Secondo la sentenza dell'appello bis, la causa della morte sarebbe proprio la "sindrome da inanizione", causata "da un'insufficiente alimentazione e idratazione iniziata prima dell'arresto alla quale devono aggiungersi le patologie da cui era affetto (epilessia, tossicodipendenza e riferito morbo celiaco), lo stress per i dolori delle lesioni lombo-sacrali e un ‘quasi' digiuno di protesta". Elementi che, secondo i giudici, "hanno contribuito ad aggravare lo stato di deperimento organico in cui il paziente già si trovava a causa della grave denutrizione da cui era affetto".

Cucchi, hanno scritto i giudici d'appello, "durante la permanenza presso la predetta struttura non ha mangiato e bevuto a sufficienza", ma "prima del 19 ottobre 2009" la sua sintomatologia "costituita sostanzialmente dall'estrema magrezza, mancanza di tessuto adiposo e di muscolatura, non consentiva di porre la diagnosi di ‘sindrome da inanizione'", che è comunque una "diagnosi non facile, non rientrando la complessa materia nelle normali competenze di un medico".

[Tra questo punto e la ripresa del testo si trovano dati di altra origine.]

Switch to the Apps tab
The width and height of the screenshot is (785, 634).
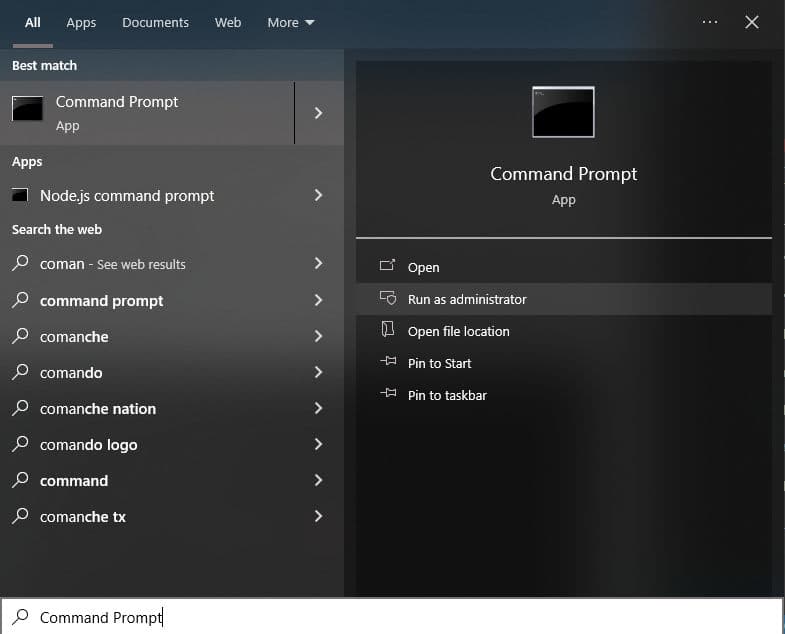point(82,22)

La sentenza sostiene che il decesso di Stefano Cucchi sia stato causato "dall'alterazione dei processi metabolici" derivanti dalla sindrome da inanizione che, "producendo il deterioramento e la morte delle cellule, ha innescato quella che i periti hanno definito la causa ultima dell'exitus, che può essere dipesa sia da motivi cardiaci, come sostenuto dai consulenti del pm, sia da problemi neurologici, come sostenuto dai consulenti delle parti civili". Questa ricostruzione dei fatti sarebbe "l'unica che consente di spiegare la costellazione di segni e di sintomi che il paziente presentava". Alla luce di questo, i medici avrebbero dovuto certamente "pervenire alla diagnosi", ma considerato che "la malnutrizione di Cucchi era in stato di avanzato rischio quoad vitam già a settembre 2009" per i giudici "non vi è un'elevata probabilità logica che eventuali presidi terapeutici posti in essere" il giorno del ricovero, il 19 ottobre, "peraltro nel tardo pomeriggio", avrebbero potuto salvarlo dalla morte.

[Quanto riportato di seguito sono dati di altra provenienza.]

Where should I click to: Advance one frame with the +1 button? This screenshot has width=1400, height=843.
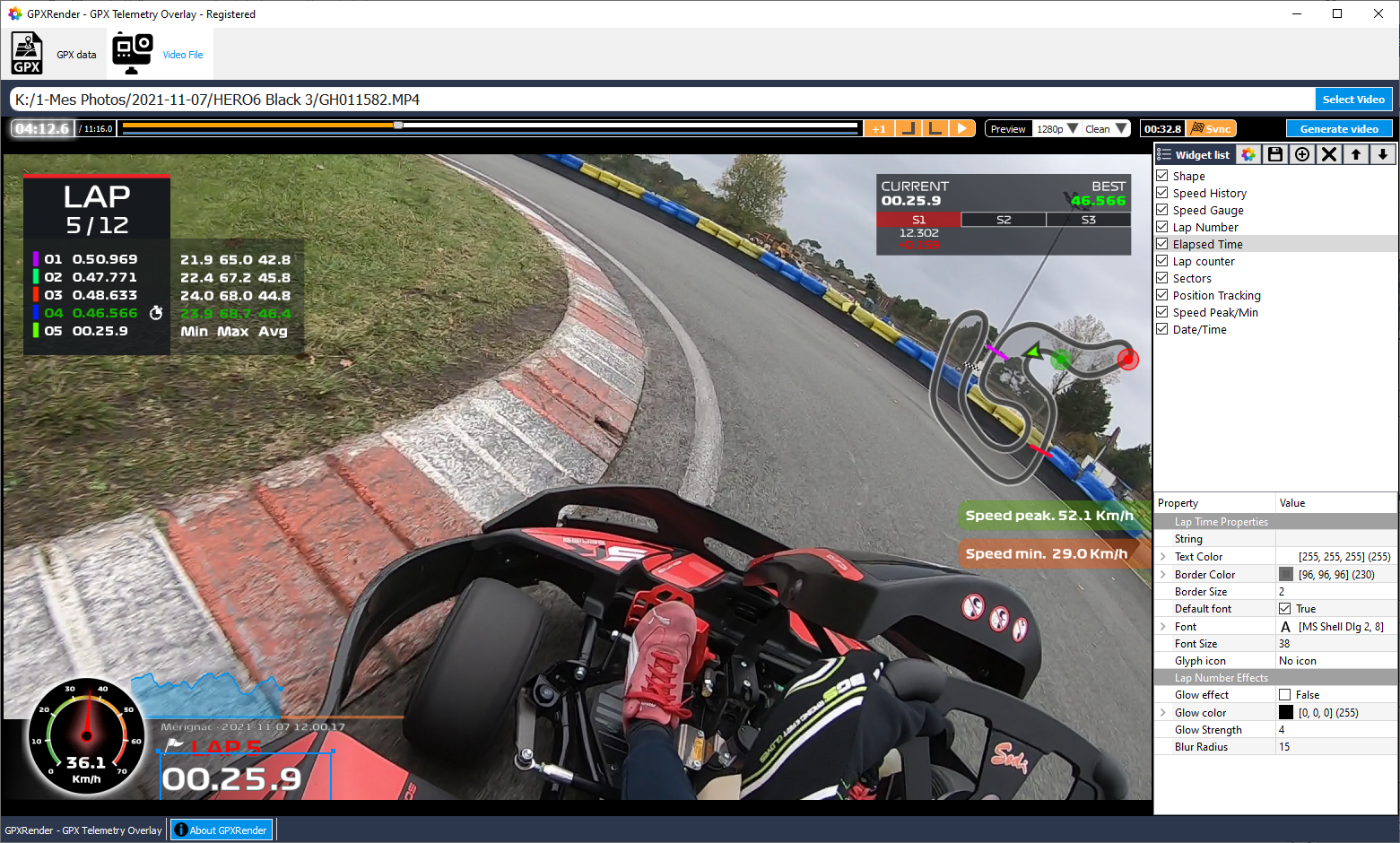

Insomma, per i giudici di secondo grado, i medici "hanno colposamente omesso di diagnosticare la sindrome da inanizione, da cui il paziente era affetto, di inquadrare il caso nelle sue linee generali e, conseguentemente, di attuare i presidi terapeutici necessari", ma al tempo stesso la Corte non ha ritenuto dimostrabile che se i medici "avessero posto in essere la condotta omessa (diagnosi e terapia della sindrome da inanizione), allorquando la sintomatologia era indicativa della malattia da cui il paziente era affetto, avrebbero potuto, alla stregua di un giudizio di elevata probabilità logica, salvare la vita del paziente o ridurre la lesività della malattia", considerato che "le sue condizioni erano ben peggiori di quelle ipotizzate dai periti, che hanno, peraltro espresso un giudizio approssimativo".

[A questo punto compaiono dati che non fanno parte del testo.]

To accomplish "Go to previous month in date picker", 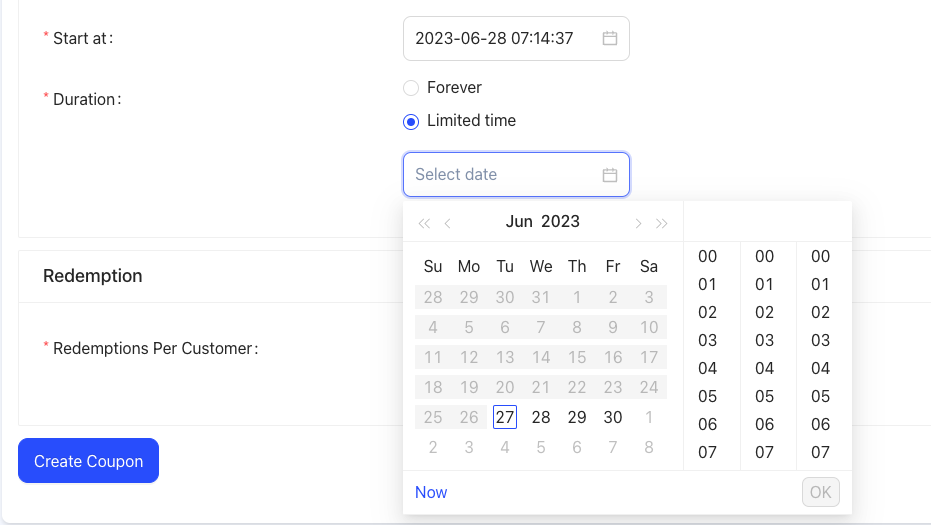I will coord(448,223).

La sindrome da inanizione era stata ritenuta la causa della morte di Cucchi anche nella sentenza primo processo d'appello – che aveva assolto i medici. I giudici l'avevano ritenuta "l’unica in grado di fornire una spiegazione dell’elemento più appariscente e singolare del caso in esame e cioè l’impressionante dimagrimento cui è andato incontro Cucchi nel corso del suo ricovero" nel padiglione carcerario dell’ospedale Sandro Pertini.

Per il legale della madre di Stefano Cucchi, l'avvocato Stefano Maccioni, "siamo a una situazione paradossale": "A pochi giorni di distanza abbiamo una sentenza che afferma che Cucchi è morto per inanizione, una perizia che invece sostiene che la causa della morte è l'epilessia oppure la vescica neurologica. Quello che è certo è che quello che è avvenuto è legato casualmente alle lesioni subite da Stefano".

"Come sorella di Stefano e come cittadina sono indignata e amareggiata per un processo che normale non è", ha commentato Ilaria Cucchi, che si è poi rivolta "al presidente di Anm e al Csm per sapere se considerano ‘fisiologico' l'andamento processuale sulla morte di Stefano. E se tutto questo sarebbe ugualmente accaduto se non gli fosse stata tolta la vita quando era nelle mani dello Stato".